Thursday, December 28, 2006

Cometh the hour?


The Conservative Party is many things at the moment, but not even its most ardent supporters would claim that it is overflowing with talent. My opinion of the Shadow Chancellor, George Osborne, has risen recently, but it still difficult to view the Shadow Cabinet as a whole as anything other than uninspiring. There are good men in key places: David Davis is perfectly placed at the Home Office, William Hague has been solidly competent at the Foreign Office, assisted admittedly by the transcendental uselessness of Margaret Beckett, arguably the worst Foreign Secretary in living memory.


But still there is a definite lack of star quality in the Shadow Cabinet; an absence of interest; a lacuna in pizzazz. It is very hard, admirable a man though he may be, to get terribly excited at the pronouncements of Andrew Lansbury, or even of David Willets. There is, of course, languishing, if not on the back benches, then at least in the less than glamorous position of Shadow Minister for Higher Education, one of the most recognisable figures in modern British politics.


What to do with Boris is one of the conundrums facing the Tories at the moment. His well publicised capacity for getting into trouble is much less damaging now than it would have been a decade ago, but endless headlines about Petronella are still a long way removed from the ideal. In appearance at any rate Cameron has given him a job where the capacity to screw up is as present as it would be anywhere else, but the potential political fall-out is significantly less. If he's drinking in the last-chance saloon, maybe he'll be more careful who he buys the drinks for.

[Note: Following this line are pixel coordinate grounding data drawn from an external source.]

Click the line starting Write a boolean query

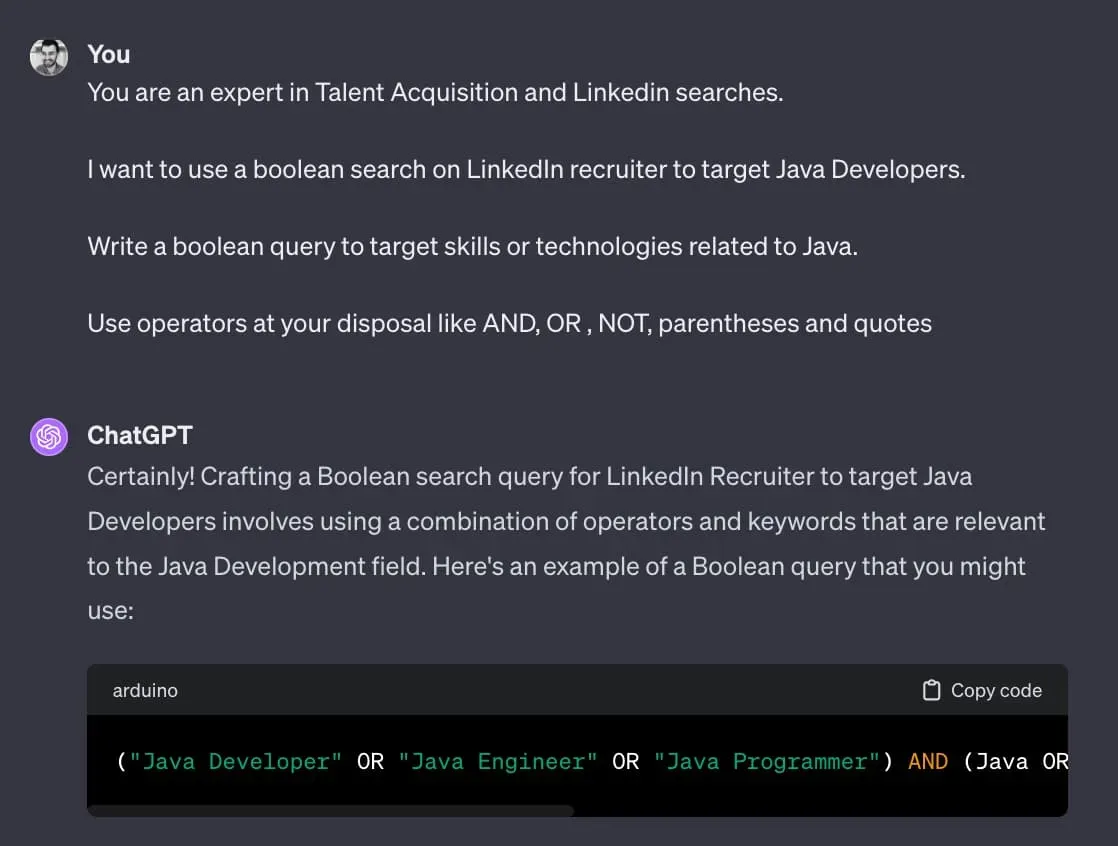click(472, 247)
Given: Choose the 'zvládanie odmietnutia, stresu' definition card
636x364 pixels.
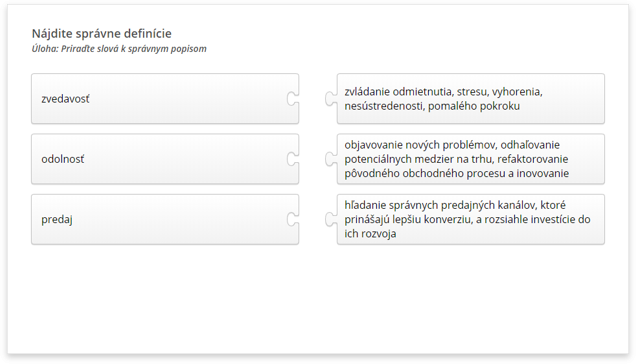Looking at the screenshot, I should 471,99.
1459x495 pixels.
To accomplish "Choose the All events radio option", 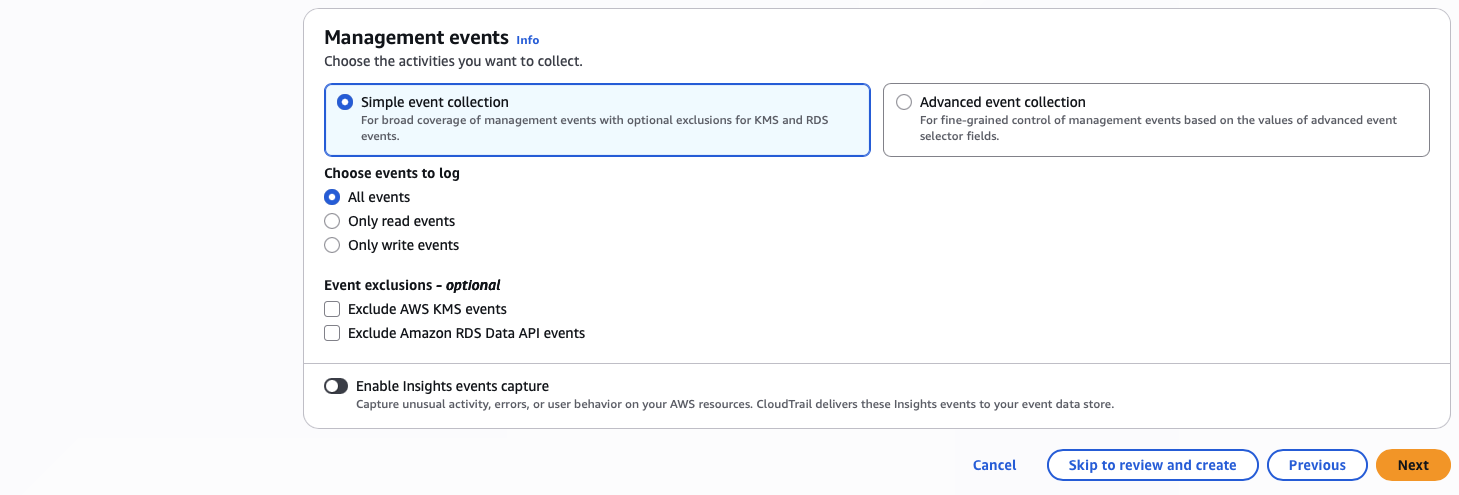I will [332, 197].
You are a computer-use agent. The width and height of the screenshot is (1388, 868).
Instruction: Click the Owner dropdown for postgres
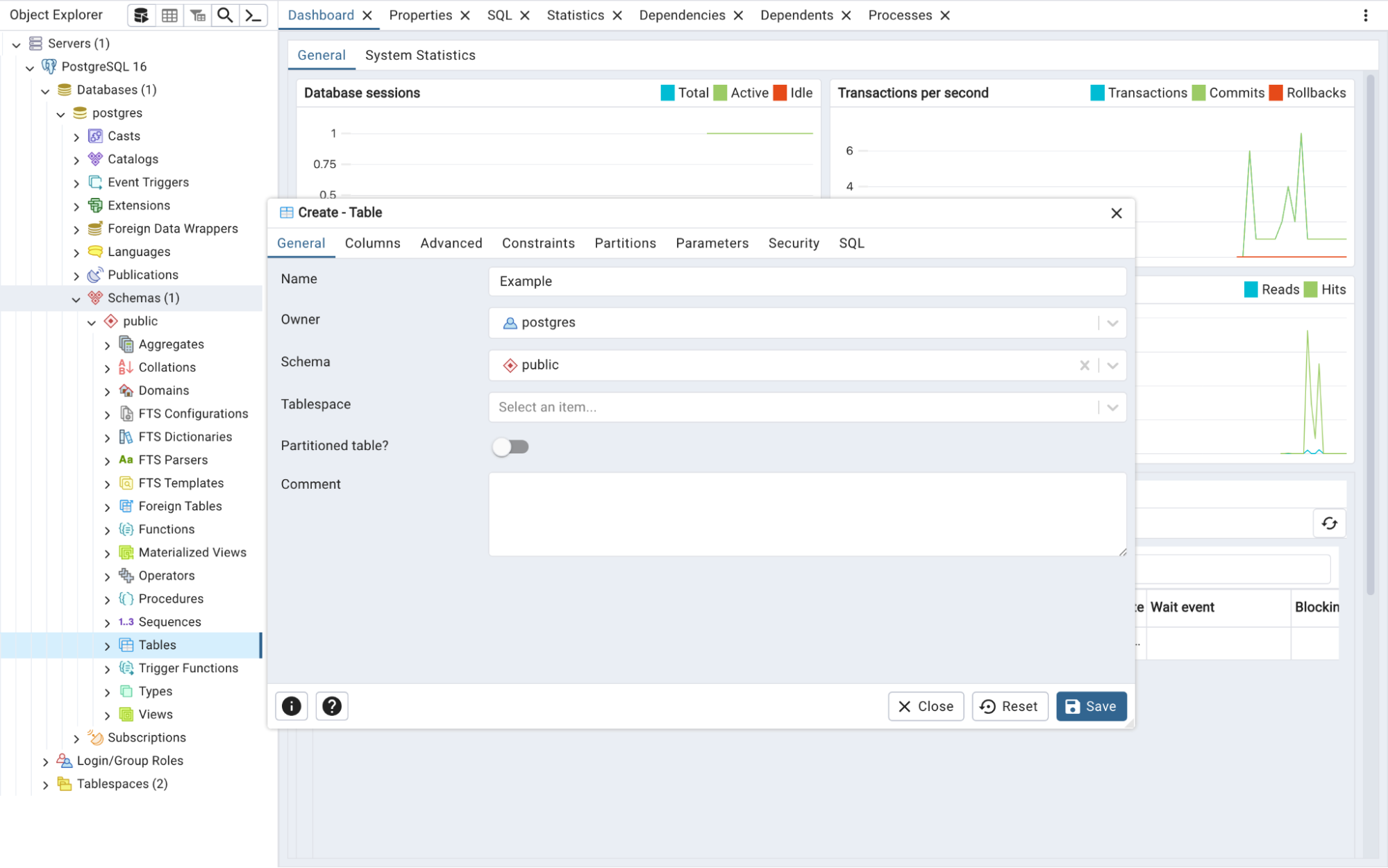coord(1112,322)
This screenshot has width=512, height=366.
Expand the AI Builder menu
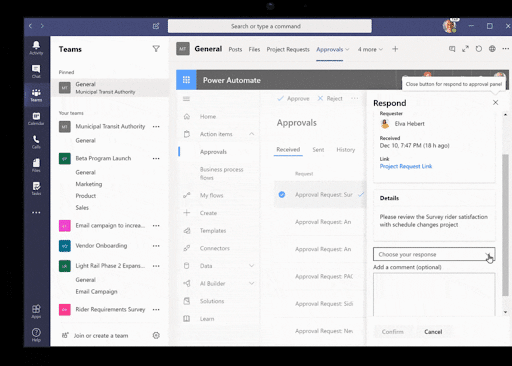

If he has determined to straighten up, he is, simply, to great an asset to be ignored. He has wide recognition, is held in some degree of affection by many and is too bright to be dismissed as purely a lightweight. Those who scoff at the accent and appearance are in danger of overlooking one of a very few scholars in the Commons. It is by no means certain that he will ever be able fully to shed the wooly exterior, but it might now be time for the Conservatives to take a punt.